The property Power of Attorney allows a named agent to have access to financial information and to make financial decisions, such as opening and closing accounts, selling property, etc.

It is important to know, however, that forms that are easily available at an office supply store or from the internet do not necessarily have all of the language that is necessary.

The internet and store-bought forms may not contain Illinois specific language or explain signature, witness, and notarization requirements.

Also, it is important to understand that absent specific language, a person cannot change ownership of property (i.e., gifting property) using a standard power of attorney.  This can be important for Medicaid planning or tax purposes.

Also, without a Power of Attorney for Healthcare and Property, should someone need to make decisions for you due to incapacity, the only way to get the authority is through the court appointed guardianship process.

Misconception Number 3:
If I sign a Power of Attorney, I lose my rights and/or control of my life?

It is true that a Power of Attorney gives a lot of authority to someone to act on your behalf.  However, there are limits to this authority.

First, a Power of Attorney does not have to become effective as of the time you sign it.  It can be written so that it is not effective unless a physician signs a statement that finds the signor of the Power of Attorney incompetent to make their own decisions.

Second, a Power of Attorney does not have to give “carte blanche” authority.  The authority can be as vast or as limited as you wish.  However, should an authority be reserved but later found to be necessary for the best interest of you and your estate plan, only a court order can grant this authority.

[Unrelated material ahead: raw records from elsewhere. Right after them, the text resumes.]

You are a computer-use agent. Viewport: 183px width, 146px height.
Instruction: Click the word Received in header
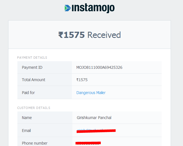(104, 35)
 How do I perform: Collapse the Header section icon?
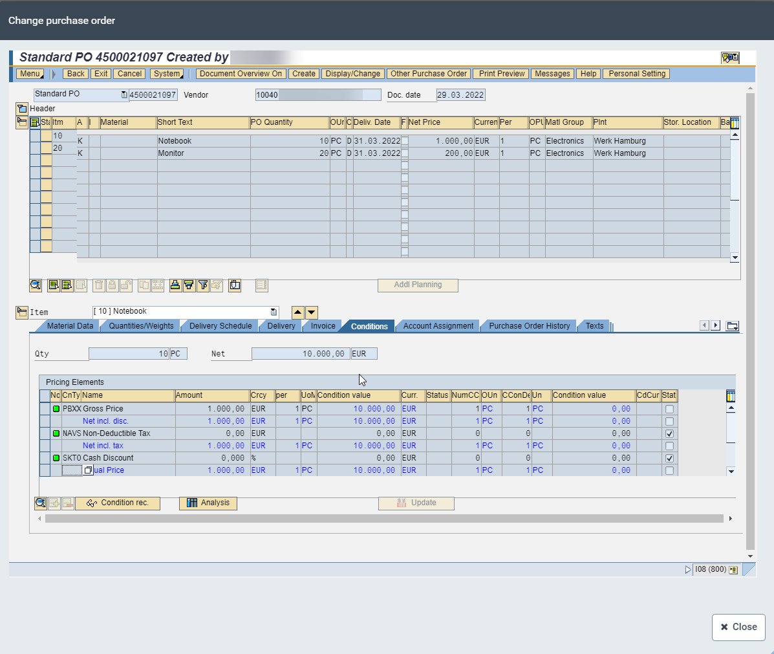22,109
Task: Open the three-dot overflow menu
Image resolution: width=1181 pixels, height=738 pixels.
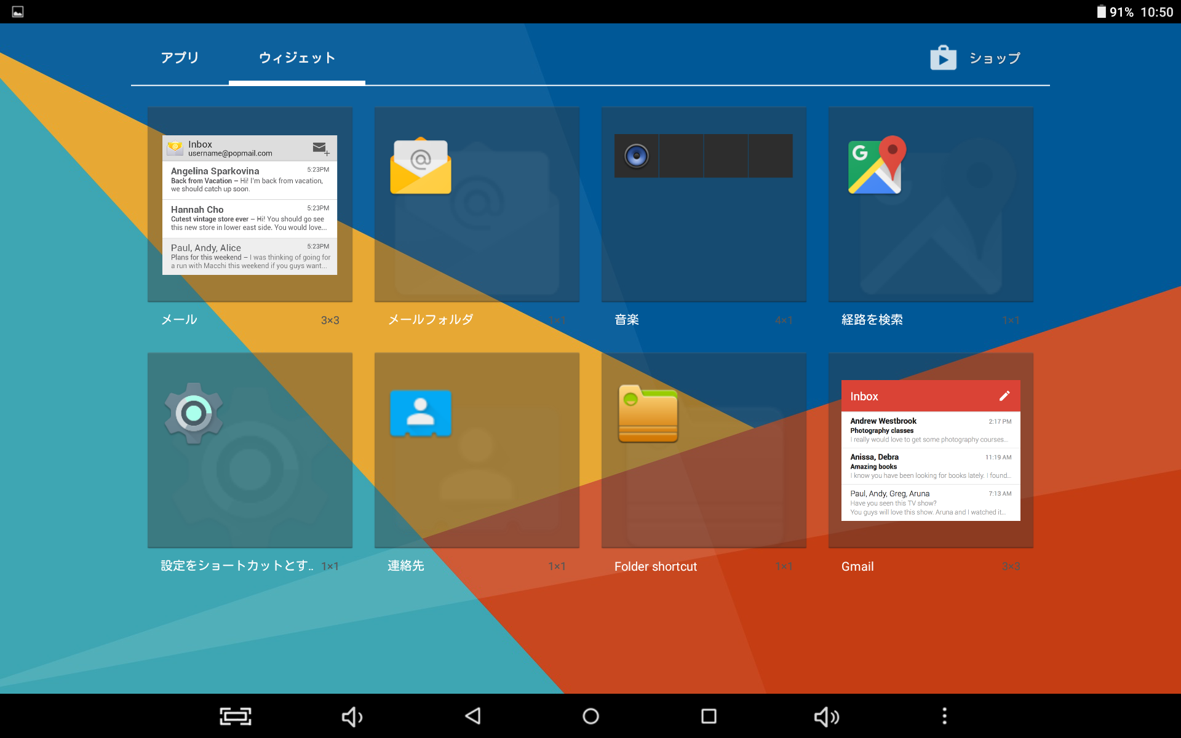Action: (x=944, y=716)
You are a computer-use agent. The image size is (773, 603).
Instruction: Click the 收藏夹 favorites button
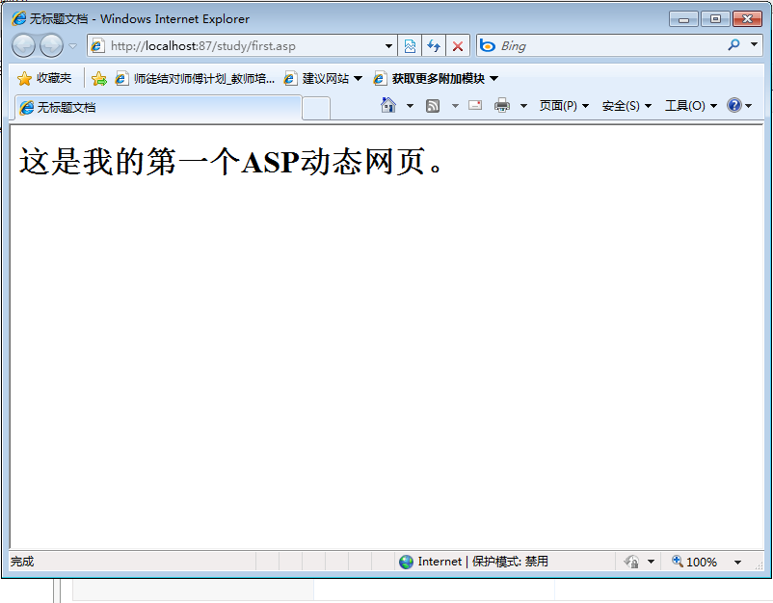coord(44,78)
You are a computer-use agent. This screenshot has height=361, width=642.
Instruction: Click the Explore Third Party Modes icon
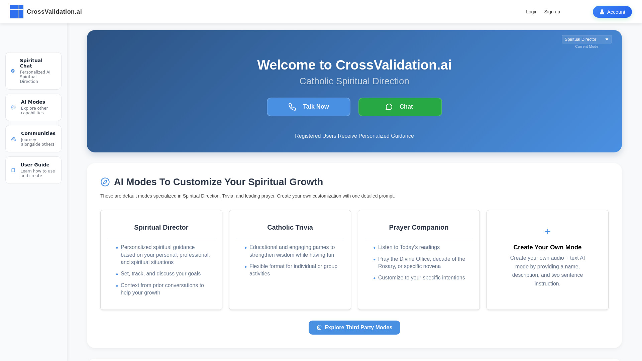(319, 328)
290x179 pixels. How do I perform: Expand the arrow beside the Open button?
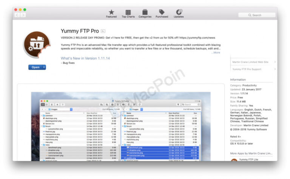coord(44,67)
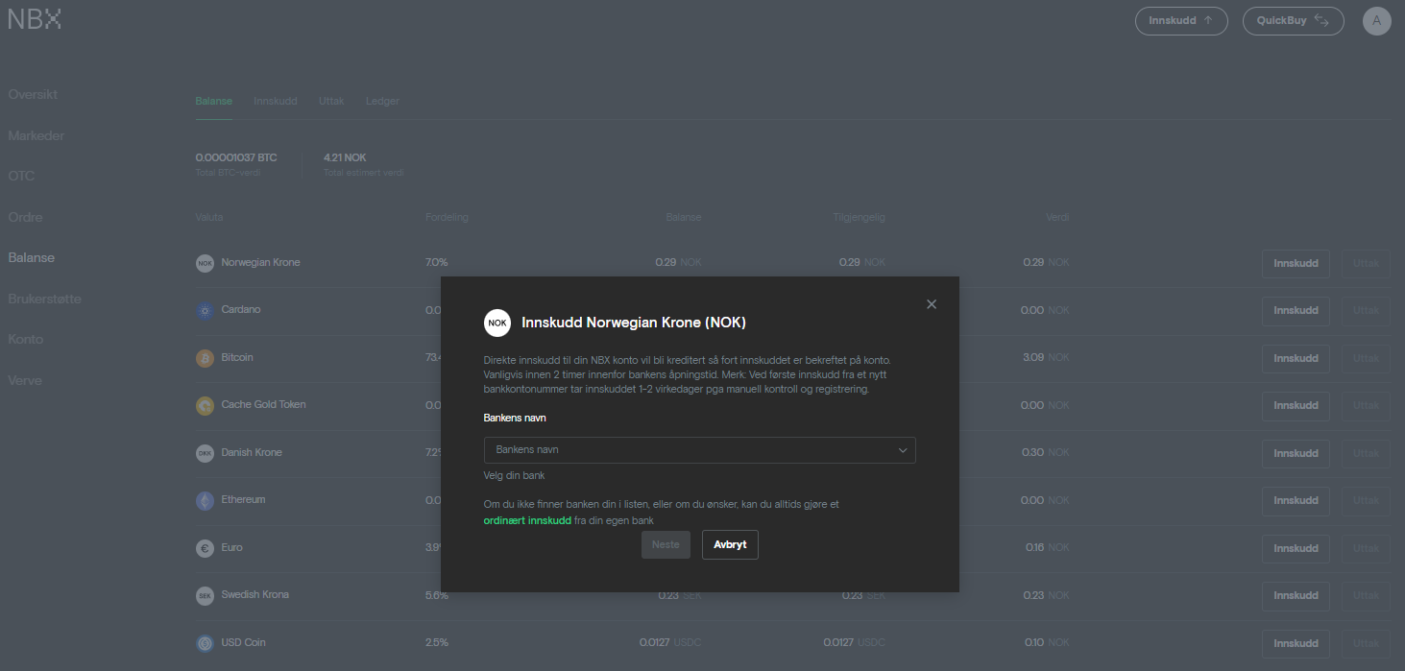Click the Avbryt button
The image size is (1405, 671).
[x=730, y=544]
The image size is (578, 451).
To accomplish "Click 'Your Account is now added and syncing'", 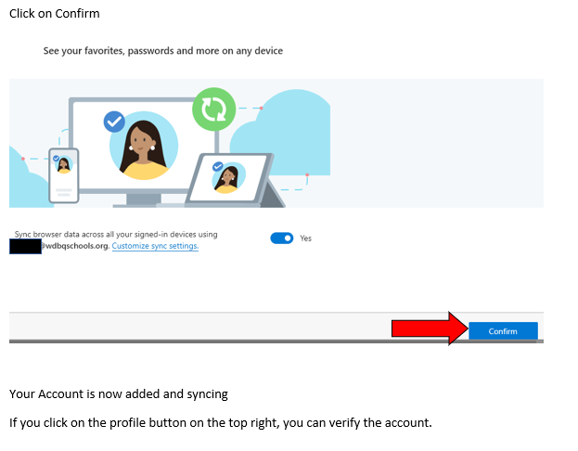I will [118, 394].
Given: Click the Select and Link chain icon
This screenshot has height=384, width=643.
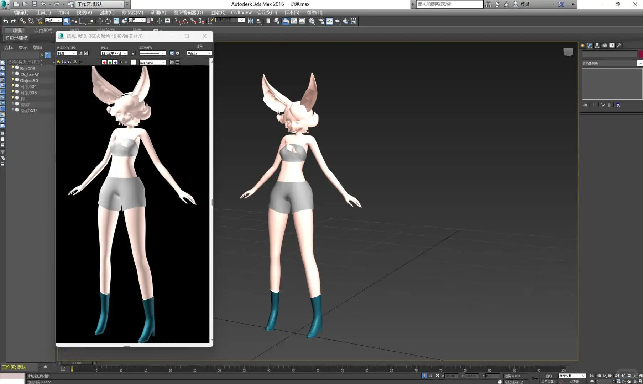Looking at the screenshot, I should point(23,21).
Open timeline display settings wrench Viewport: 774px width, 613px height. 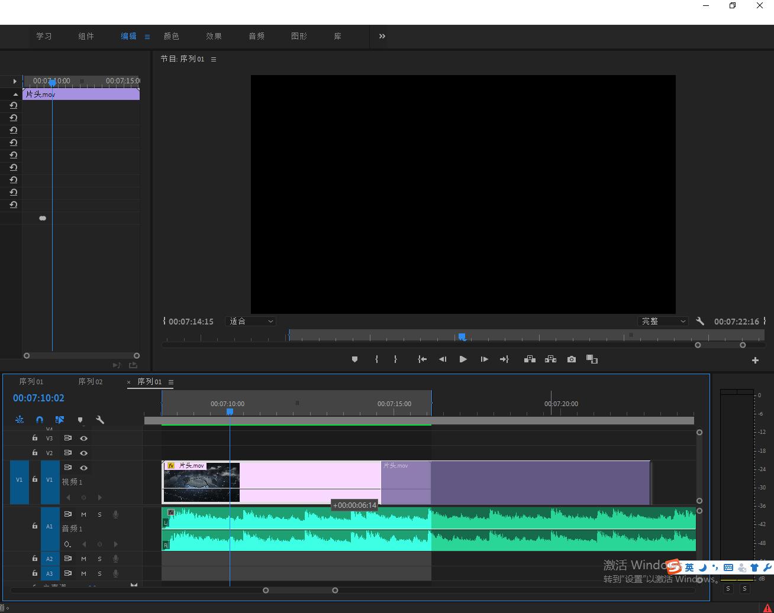tap(100, 420)
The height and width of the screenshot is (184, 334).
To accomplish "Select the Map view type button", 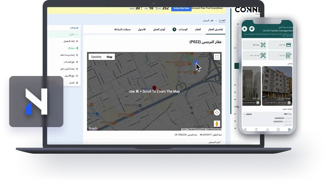I will tap(109, 57).
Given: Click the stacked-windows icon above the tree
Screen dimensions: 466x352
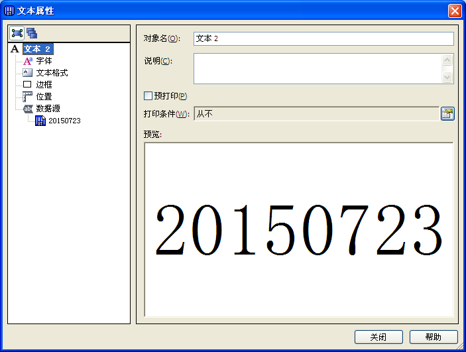Looking at the screenshot, I should click(x=32, y=32).
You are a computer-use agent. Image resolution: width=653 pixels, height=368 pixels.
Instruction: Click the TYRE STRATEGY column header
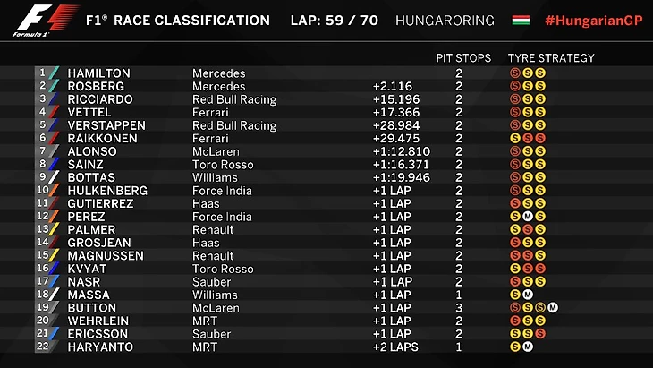[551, 58]
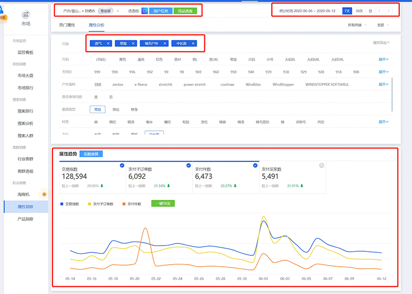
Task: Toggle the 交易指数 metric checkbox
Action: (122, 165)
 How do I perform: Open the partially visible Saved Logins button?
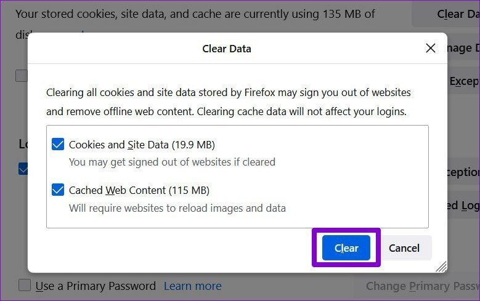coord(463,206)
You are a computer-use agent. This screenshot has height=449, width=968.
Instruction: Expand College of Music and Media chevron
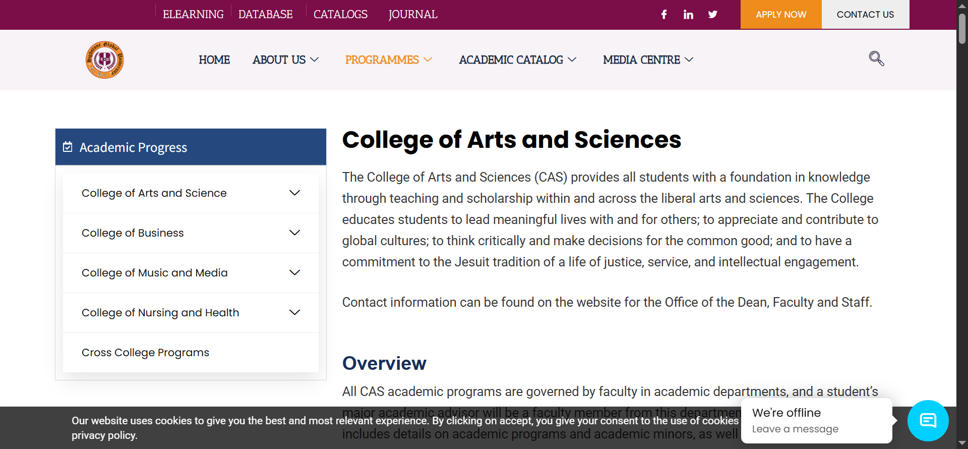(294, 273)
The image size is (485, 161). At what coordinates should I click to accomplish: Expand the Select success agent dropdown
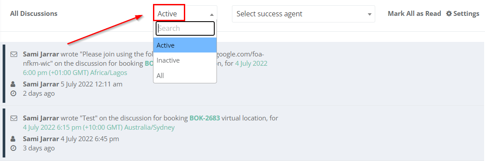[x=303, y=14]
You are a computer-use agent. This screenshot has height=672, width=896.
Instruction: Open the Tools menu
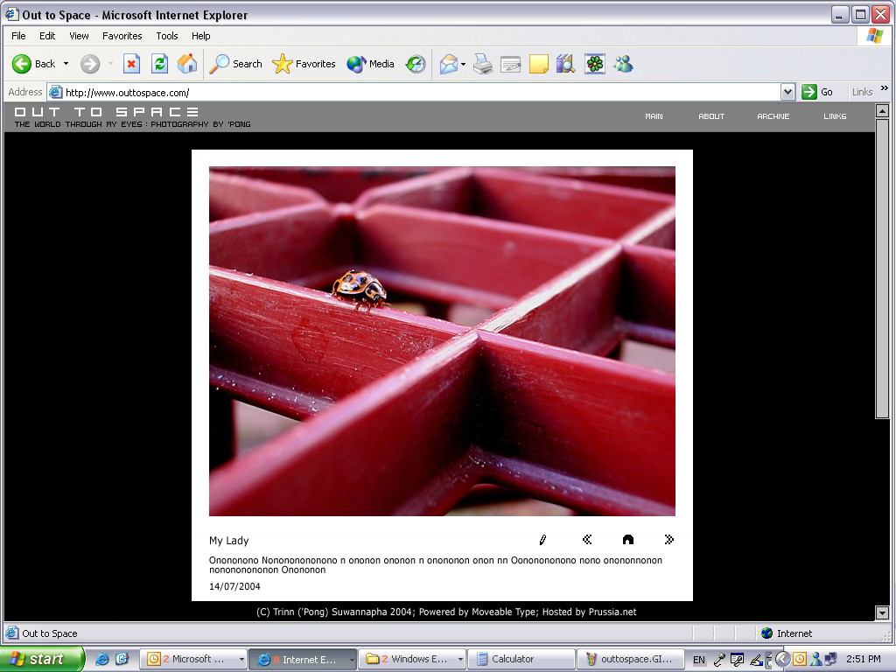(x=166, y=36)
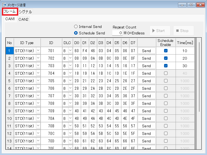This screenshot has width=207, height=155.
Task: Click the D0 data cell in row 1
Action: point(77,51)
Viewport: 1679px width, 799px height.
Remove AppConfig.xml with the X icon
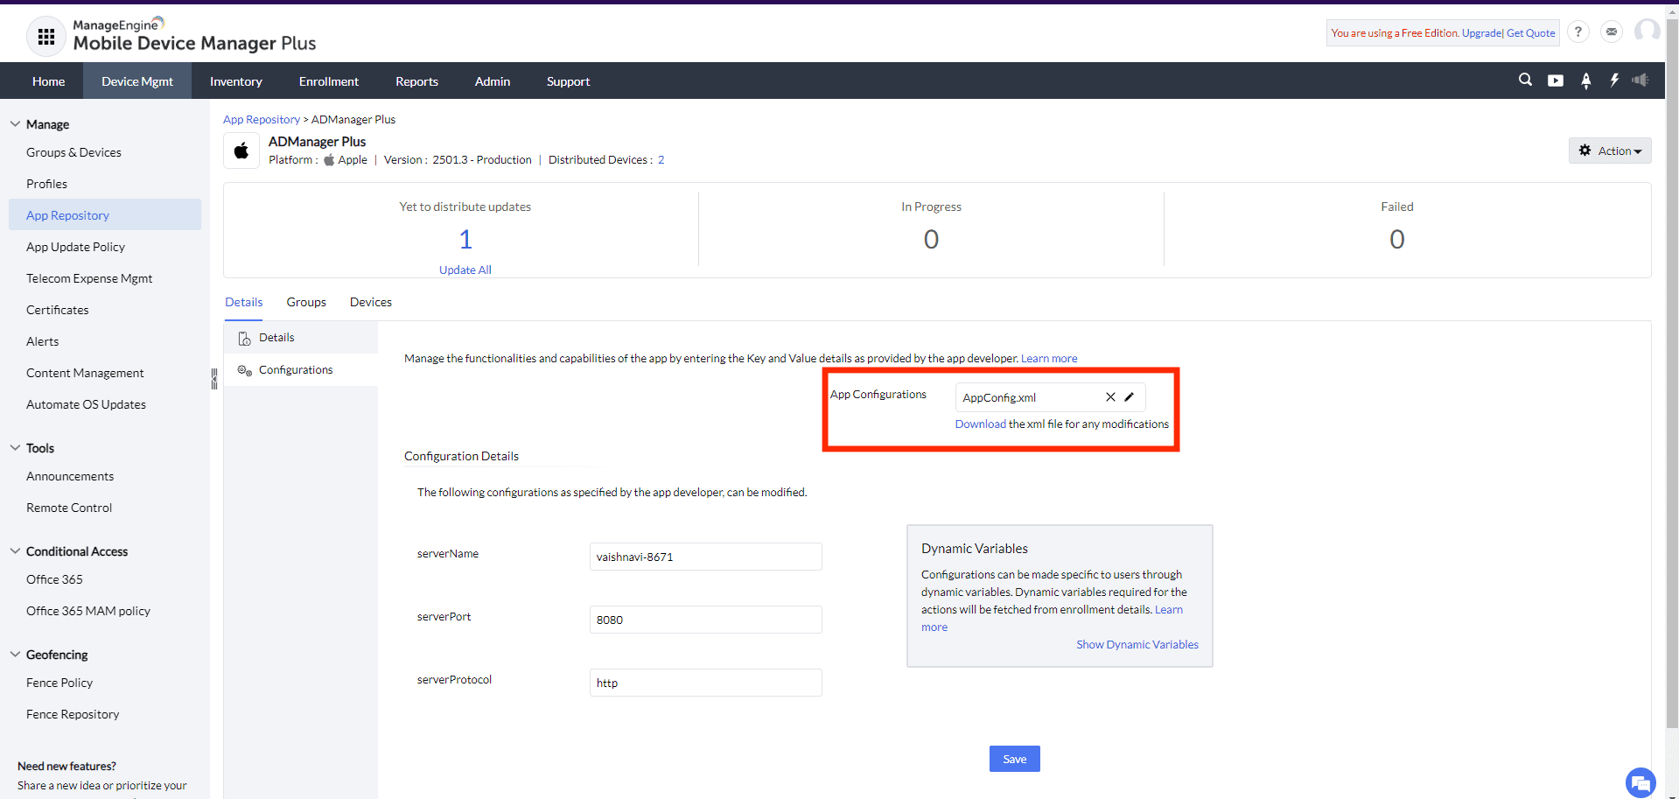[1109, 396]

Third, it is important for your immediate family to be involved.  Family members are “interested persons” for the purpose of filing a lawsuit demanding an accounting from an agent who may be guilty of abusing his/her authority.  An agent named in a Power of Attorney must keep meticulous records of any receipts and expenditures made with a person’s assets.

Finally, there is help available from the Illinois Department on Aging through its Elder Abuse Prevention Program.  Elder Abuse includes not only physical and emotional abuse, but financial exploitation through abusive Power of Attorney relationships.  If you or a loved one believe you may be the victim of elder abuse, you can call the Senior Helpline at 1-800-252-8966.